Défi
Prolongez le texte consacré aux mutineries dans les prisons sud-africaines en reprenant juste après sa dernière phrase.

Extrait du document
···

Dans « Brûler les prisons de l’apartheid », livre publié aux éditions Syllepse en 2012, Natacha Filippi raconte les mutineries des prisonniers sud-africains au début des années 1990, alors même que le processus dit de « transition démocratique » bat son plein. Une part oubliée de l’histoire d’un pays qui n’a toujours pas évacué ses démons.

Cet entretien a été publié dans le numéro 11 de la version papier, datée de mars-avril 2013.

De mars à juin 1994, un vaste mouvement de rébellion1 agite une cinquantaine de prisons d’Afrique du Sud : incendies des cellules, affrontements, enlèvement de matons, etc. L’une des premières cibles des prisonniers noirs2 ? Eux-mêmes. « La meilleure manière de prouver au reste de la société leur statut de sujet à part entière est de porter atteinte de la façon la plus violente possible à leur propre corps3 », explique Natacha Filippi, dans Brûler les prisons de l’apartheid (Syllepse, 2012)4.

···

Données enregistrées
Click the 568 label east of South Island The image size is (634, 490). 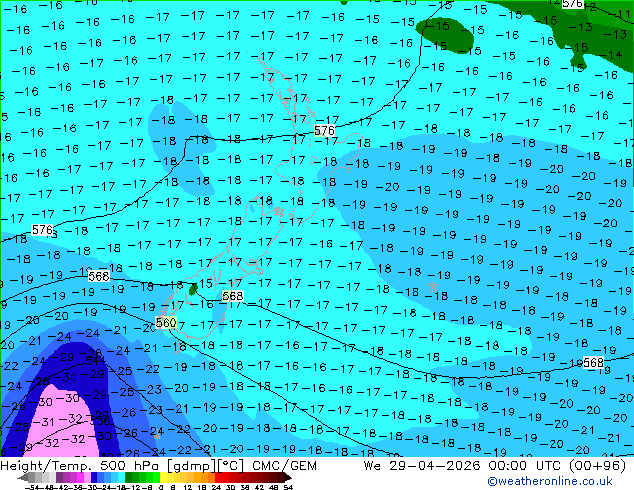point(232,296)
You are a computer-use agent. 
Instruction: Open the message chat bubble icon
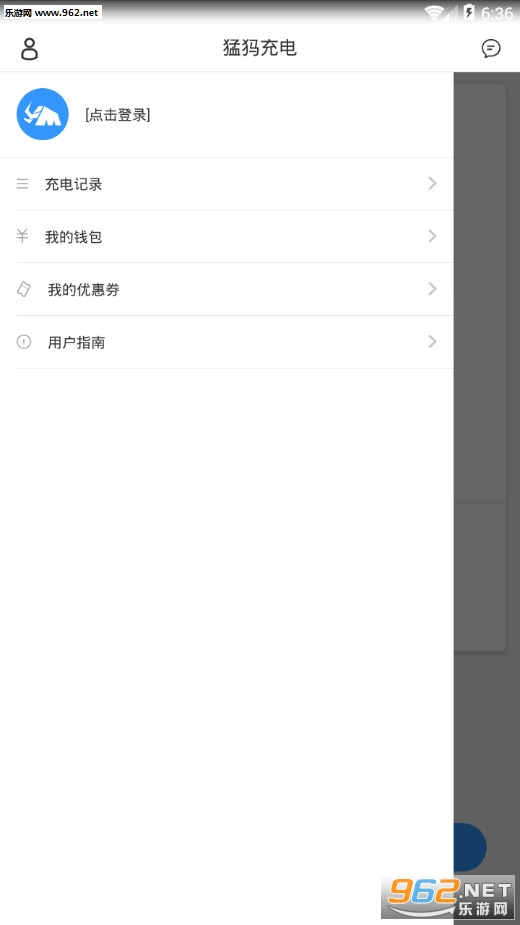[490, 48]
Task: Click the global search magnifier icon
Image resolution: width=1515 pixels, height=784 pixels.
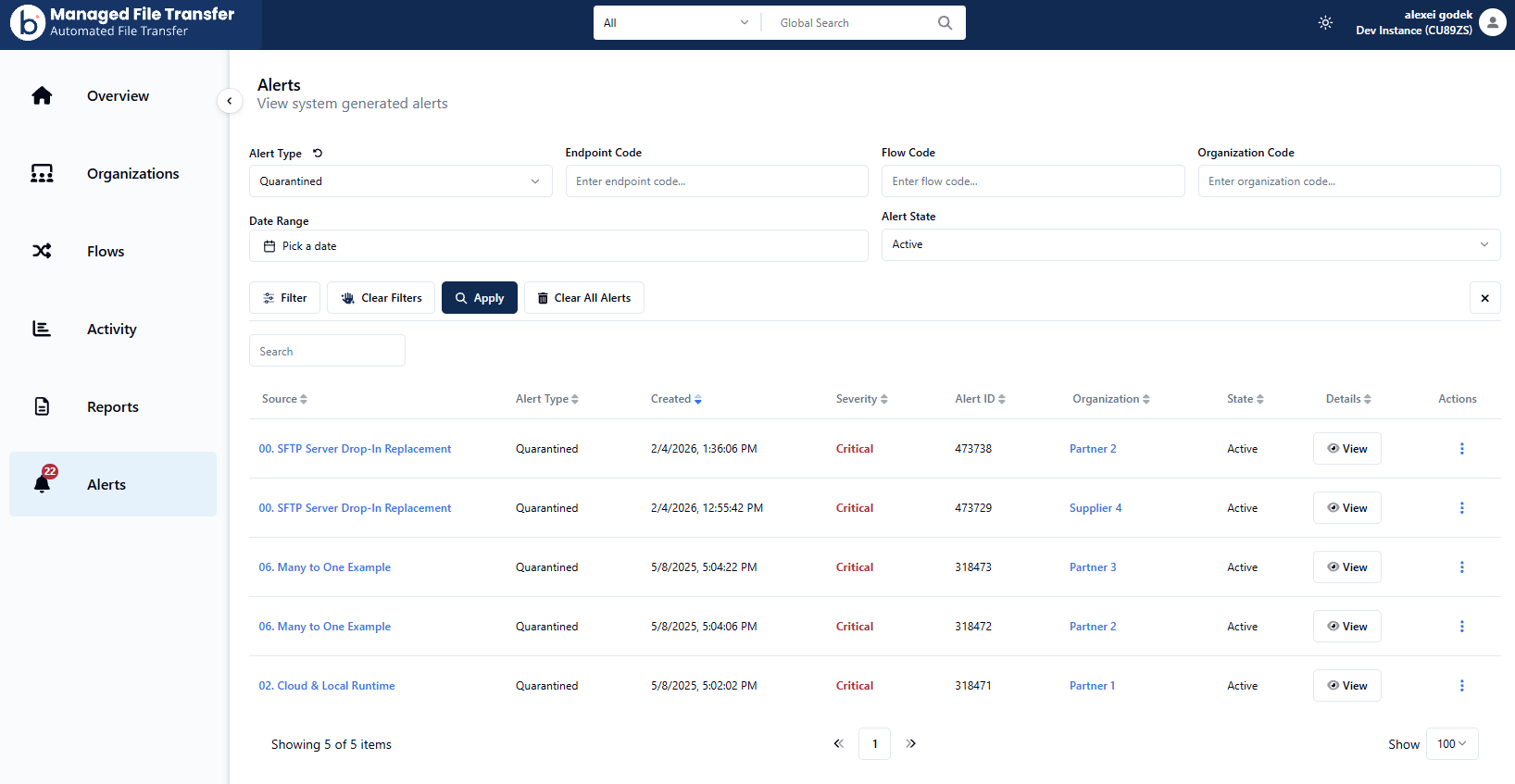Action: [x=945, y=23]
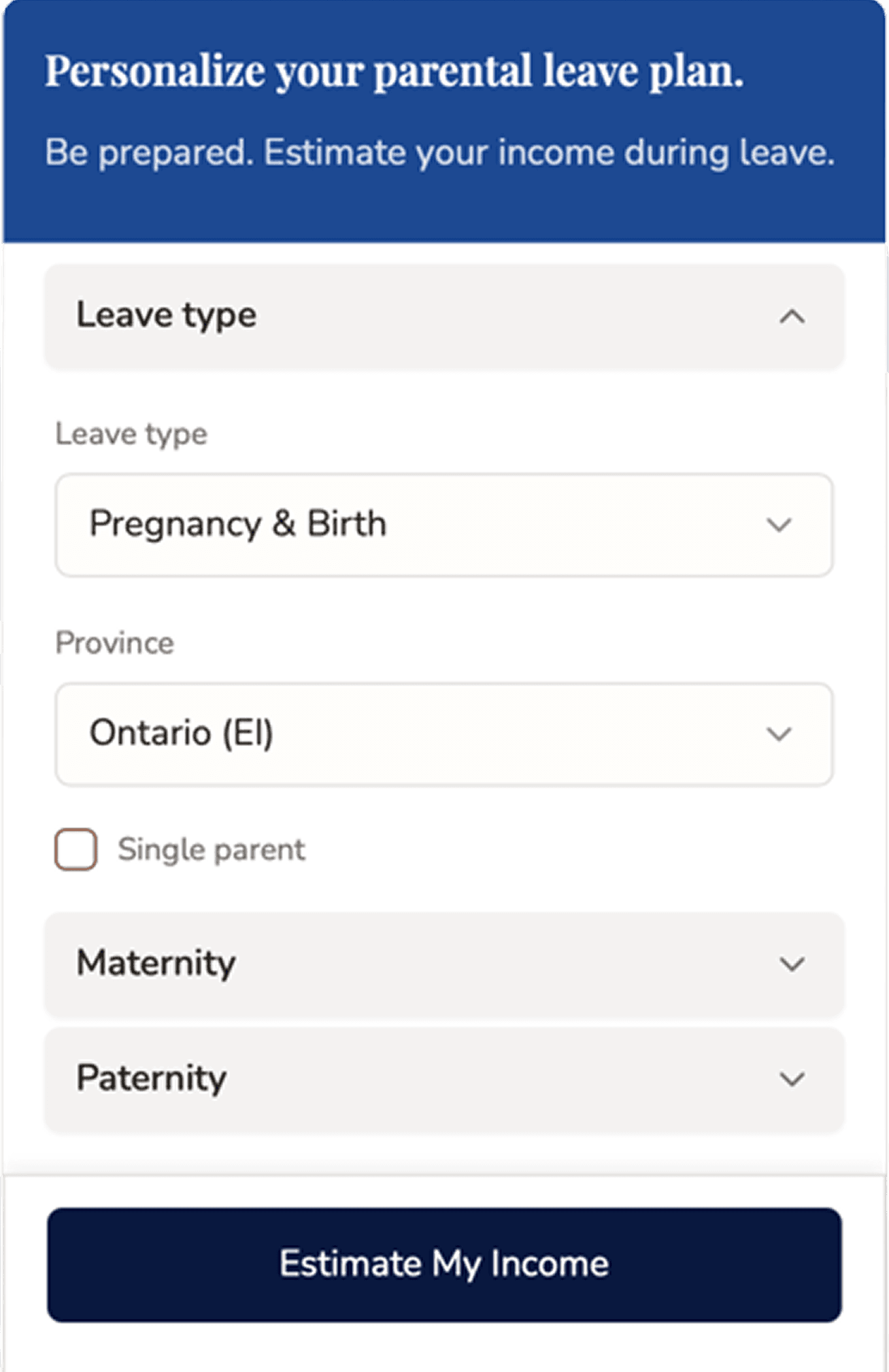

···

Résultat
« Prouver [...] leur statut de sujet à part entière » : tout est là. Alors que l’Afrique du Sud évacue l’apartheid en un processus nommé « transition démocratique », les détenus de droit commun crient. Ils hurlent. Protestent. Luttent et se battent. Ils voudraient tant en être ! Depuis leurs cellules, ils entendent la rumeur du changement, perçoivent le bruit de l’espoir, rêvent d’une société plus juste. Las, ils n’auront rien, ou presque. Natacha Filippi, encore : « Pour les détenus, l’année 1994 [...] est une période de lutte intense, où la frustration et la rage de ne pas pouvoir participer à l’élaboration de la nouvelle société sud-africaine se muent en mutineries et violences incendiaires. »

« La nouvelle société sud-africaine » n’en sera pas vraiment une. Au fil des années : népotisme, ségrégation sociale, corruption, racisme toujours, misère, privilèges de quelques-uns. En bref : espoirs piétinés. Pour triste (et récente) illustration, la tuerie de Marikana le 16 août 2012 : 47 mineurs en lutte, tous noirs, sont assassinés par la police. Littéralement fusillés.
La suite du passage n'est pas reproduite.